▼▼▼

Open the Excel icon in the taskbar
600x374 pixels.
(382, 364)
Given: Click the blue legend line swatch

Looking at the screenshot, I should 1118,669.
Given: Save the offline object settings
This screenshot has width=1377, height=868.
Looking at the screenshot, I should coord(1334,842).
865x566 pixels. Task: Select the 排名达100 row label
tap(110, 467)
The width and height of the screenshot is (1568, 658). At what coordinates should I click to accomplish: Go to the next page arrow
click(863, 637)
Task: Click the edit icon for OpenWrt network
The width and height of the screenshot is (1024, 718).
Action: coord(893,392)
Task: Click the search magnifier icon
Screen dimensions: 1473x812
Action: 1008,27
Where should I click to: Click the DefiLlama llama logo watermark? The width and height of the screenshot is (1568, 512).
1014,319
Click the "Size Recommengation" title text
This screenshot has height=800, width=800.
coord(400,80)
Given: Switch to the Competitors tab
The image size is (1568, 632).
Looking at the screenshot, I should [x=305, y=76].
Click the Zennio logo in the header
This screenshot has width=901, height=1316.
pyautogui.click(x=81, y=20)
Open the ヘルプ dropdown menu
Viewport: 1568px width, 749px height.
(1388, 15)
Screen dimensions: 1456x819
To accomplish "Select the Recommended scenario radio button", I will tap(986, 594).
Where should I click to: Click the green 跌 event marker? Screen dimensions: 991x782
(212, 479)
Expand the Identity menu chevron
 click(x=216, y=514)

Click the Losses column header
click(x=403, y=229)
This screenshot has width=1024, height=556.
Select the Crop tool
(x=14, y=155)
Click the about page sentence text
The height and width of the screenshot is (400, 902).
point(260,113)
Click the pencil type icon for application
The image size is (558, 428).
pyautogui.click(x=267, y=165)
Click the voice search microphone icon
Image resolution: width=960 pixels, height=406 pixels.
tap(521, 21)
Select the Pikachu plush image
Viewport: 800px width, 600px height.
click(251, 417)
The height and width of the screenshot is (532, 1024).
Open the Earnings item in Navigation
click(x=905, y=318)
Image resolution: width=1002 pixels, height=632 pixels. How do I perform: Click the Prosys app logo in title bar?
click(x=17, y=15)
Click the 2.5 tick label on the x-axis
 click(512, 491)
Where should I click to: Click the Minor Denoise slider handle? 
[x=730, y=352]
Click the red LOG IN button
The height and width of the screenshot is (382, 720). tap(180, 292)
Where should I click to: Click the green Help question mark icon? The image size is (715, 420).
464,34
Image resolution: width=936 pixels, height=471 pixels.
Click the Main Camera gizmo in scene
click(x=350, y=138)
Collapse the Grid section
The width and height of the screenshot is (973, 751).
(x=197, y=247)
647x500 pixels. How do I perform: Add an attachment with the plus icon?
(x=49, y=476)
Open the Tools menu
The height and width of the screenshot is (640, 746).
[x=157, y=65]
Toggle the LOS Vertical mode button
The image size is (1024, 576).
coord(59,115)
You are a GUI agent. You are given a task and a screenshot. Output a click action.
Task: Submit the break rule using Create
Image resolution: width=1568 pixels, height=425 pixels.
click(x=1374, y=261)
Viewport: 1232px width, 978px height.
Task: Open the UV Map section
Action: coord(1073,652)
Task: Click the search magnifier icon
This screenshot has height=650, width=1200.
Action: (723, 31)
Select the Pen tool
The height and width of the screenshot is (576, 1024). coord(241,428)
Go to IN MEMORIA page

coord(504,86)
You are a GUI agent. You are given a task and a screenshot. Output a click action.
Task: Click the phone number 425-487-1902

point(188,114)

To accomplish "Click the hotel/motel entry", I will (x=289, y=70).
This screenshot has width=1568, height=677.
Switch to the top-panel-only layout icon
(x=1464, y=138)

▲▲▲

Word for word, give the material above a second time.

__RESPONSE BELOW__:
Open the Excel icon in the taskbar
600x374 pixels.
(382, 364)
Given: Click the blue legend line swatch

Looking at the screenshot, I should 1118,669.
Given: Save the offline object settings
This screenshot has width=1377, height=868.
Looking at the screenshot, I should coord(1334,842).
865x566 pixels. Task: Select the 排名达100 row label
tap(110, 467)
The width and height of the screenshot is (1568, 658). At what coordinates should I click to accomplish: Go to the next page arrow
click(863, 637)
Task: Click the edit icon for OpenWrt network
The width and height of the screenshot is (1024, 718).
Action: coord(893,392)
Task: Click the search magnifier icon
Screen dimensions: 1473x812
Action: 1008,27
Where should I click to: Click the DefiLlama llama logo watermark? The width and height of the screenshot is (1568, 512).
1014,319
Click the "Size Recommengation" title text
This screenshot has height=800, width=800.
coord(400,80)
Given: Switch to the Competitors tab
The image size is (1568, 632).
Looking at the screenshot, I should [x=305, y=76].
Click the Zennio logo in the header
This screenshot has width=901, height=1316.
pyautogui.click(x=81, y=20)
Open the ヘルプ dropdown menu
Viewport: 1568px width, 749px height.
(1388, 15)
Screen dimensions: 1456x819
To accomplish "Select the Recommended scenario radio button", I will tap(986, 594).
Where should I click to: Click the green 跌 event marker? Screen dimensions: 991x782
(212, 479)
Expand the Identity menu chevron
 click(x=216, y=514)

Click the Losses column header
click(x=403, y=229)
This screenshot has width=1024, height=556.
Select the Crop tool
(x=14, y=155)
Click the about page sentence text
The height and width of the screenshot is (400, 902).
point(260,113)
Click the pencil type icon for application
The image size is (558, 428).
pyautogui.click(x=267, y=165)
Click the voice search microphone icon
Image resolution: width=960 pixels, height=406 pixels.
tap(521, 21)
Select the Pikachu plush image
Viewport: 800px width, 600px height.
click(251, 417)
The height and width of the screenshot is (532, 1024).
Open the Earnings item in Navigation
click(x=905, y=318)
Image resolution: width=1002 pixels, height=632 pixels. How do I perform: Click the Prosys app logo in title bar?
click(x=17, y=15)
Click the 2.5 tick label on the x-axis
 click(512, 491)
Where should I click to: Click the Minor Denoise slider handle? 
[x=730, y=352]
Click the red LOG IN button
The height and width of the screenshot is (382, 720). tap(180, 292)
Where should I click to: Click the green Help question mark icon? The image size is (715, 420).
464,34
Image resolution: width=936 pixels, height=471 pixels.
Click the Main Camera gizmo in scene
click(x=350, y=138)
Collapse the Grid section
The width and height of the screenshot is (973, 751).
(x=197, y=247)
647x500 pixels. How do I perform: Add an attachment with the plus icon?
(x=49, y=476)
Open the Tools menu
The height and width of the screenshot is (640, 746).
[x=157, y=65]
Toggle the LOS Vertical mode button
The image size is (1024, 576).
coord(59,115)
You are a GUI agent. You are given a task and a screenshot. Output a click action.
Task: Submit the break rule using Create
Image resolution: width=1568 pixels, height=425 pixels.
click(x=1374, y=261)
Viewport: 1232px width, 978px height.
Task: Open the UV Map section
Action: coord(1073,652)
Task: Click the search magnifier icon
This screenshot has height=650, width=1200.
Action: (723, 31)
Select the Pen tool
The height and width of the screenshot is (576, 1024). coord(241,428)
Go to IN MEMORIA page

coord(504,86)
You are a GUI agent. You are given a task and a screenshot. Output a click action.
Task: Click the phone number 425-487-1902

point(188,114)

To accomplish "Click the hotel/motel entry", I will (x=289, y=70).
This screenshot has width=1568, height=677.
Switch to the top-panel-only layout icon
(x=1464, y=138)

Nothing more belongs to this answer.